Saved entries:

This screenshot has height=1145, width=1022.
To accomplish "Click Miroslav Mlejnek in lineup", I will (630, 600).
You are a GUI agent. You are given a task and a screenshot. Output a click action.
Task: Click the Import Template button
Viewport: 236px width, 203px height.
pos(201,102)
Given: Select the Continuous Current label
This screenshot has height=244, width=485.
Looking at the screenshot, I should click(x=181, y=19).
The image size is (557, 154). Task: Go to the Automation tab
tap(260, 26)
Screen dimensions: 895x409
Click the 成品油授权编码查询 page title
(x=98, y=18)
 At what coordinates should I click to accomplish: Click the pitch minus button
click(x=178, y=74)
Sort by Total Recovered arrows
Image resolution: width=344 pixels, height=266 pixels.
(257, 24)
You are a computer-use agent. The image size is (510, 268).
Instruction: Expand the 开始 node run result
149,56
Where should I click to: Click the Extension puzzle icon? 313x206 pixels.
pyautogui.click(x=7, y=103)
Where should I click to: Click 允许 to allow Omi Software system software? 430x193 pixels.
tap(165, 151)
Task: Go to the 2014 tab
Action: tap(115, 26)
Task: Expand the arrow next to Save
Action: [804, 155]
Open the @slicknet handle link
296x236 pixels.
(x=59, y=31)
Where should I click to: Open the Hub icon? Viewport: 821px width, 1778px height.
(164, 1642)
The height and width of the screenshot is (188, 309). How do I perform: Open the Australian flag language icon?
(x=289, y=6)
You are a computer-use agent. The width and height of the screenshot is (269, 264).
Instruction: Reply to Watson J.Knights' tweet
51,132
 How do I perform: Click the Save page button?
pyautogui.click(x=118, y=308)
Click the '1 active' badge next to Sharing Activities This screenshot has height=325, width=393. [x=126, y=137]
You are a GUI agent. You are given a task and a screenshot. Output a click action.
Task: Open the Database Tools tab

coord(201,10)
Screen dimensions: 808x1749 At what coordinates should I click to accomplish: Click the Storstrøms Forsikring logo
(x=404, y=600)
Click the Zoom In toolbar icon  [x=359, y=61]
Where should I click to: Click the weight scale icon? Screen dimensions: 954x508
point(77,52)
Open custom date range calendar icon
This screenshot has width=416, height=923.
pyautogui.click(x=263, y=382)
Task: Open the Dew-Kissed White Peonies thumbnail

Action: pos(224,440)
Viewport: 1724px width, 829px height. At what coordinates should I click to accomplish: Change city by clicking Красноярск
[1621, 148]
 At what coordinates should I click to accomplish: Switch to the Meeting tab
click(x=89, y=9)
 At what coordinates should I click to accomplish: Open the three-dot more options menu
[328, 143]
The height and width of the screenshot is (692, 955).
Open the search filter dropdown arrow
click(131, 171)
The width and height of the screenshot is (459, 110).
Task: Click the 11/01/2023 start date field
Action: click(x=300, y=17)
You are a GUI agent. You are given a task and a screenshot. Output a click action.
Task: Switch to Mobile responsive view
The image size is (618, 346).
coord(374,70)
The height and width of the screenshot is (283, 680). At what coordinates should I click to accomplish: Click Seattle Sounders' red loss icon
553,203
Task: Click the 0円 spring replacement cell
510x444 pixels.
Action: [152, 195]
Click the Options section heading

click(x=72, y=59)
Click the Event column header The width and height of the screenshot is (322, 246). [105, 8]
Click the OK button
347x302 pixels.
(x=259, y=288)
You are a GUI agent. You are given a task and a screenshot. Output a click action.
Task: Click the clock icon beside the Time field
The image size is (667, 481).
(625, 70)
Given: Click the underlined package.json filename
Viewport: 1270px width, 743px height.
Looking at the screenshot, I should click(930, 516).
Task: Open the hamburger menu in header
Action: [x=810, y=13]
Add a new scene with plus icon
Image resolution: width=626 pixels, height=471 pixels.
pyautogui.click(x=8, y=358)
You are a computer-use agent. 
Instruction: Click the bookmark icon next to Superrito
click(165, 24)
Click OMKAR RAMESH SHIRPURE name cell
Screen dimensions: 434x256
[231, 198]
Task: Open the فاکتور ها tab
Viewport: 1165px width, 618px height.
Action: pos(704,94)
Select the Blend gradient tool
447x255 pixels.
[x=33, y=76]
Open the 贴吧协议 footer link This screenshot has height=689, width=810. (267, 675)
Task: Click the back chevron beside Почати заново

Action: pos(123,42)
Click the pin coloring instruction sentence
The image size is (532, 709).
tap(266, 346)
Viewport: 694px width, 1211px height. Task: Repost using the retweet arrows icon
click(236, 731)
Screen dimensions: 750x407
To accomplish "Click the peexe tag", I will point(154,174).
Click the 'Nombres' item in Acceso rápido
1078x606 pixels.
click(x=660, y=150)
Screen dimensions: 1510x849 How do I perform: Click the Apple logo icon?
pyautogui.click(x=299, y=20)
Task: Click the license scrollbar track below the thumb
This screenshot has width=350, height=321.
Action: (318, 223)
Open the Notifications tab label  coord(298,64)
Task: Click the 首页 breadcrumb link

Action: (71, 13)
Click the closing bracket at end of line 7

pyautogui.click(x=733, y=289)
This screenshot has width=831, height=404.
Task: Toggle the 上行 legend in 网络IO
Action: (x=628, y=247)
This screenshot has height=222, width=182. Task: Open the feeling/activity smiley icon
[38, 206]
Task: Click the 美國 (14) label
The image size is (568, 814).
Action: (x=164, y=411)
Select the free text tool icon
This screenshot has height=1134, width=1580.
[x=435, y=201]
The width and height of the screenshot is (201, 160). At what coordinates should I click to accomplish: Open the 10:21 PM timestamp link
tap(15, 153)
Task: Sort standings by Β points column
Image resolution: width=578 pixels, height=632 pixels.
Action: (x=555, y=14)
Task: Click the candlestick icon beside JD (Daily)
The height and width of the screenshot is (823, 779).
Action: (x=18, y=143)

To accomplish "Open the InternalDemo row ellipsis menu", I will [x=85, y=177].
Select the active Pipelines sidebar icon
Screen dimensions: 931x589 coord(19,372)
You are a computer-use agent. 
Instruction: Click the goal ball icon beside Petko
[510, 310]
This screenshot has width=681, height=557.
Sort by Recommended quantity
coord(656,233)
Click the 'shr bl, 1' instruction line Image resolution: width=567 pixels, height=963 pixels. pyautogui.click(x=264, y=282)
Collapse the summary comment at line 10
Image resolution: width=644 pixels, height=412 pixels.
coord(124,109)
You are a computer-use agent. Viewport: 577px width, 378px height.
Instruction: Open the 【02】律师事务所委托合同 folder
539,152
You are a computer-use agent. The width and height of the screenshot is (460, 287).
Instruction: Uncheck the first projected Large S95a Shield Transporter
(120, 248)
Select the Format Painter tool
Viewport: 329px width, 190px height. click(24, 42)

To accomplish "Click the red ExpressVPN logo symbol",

Task brief:
In the records above, find every line containing the word "column" and show it.

Your solution:
Click the Event column header The width and height of the screenshot is (322, 246). [105, 8]
Task: Sort standings by Β points column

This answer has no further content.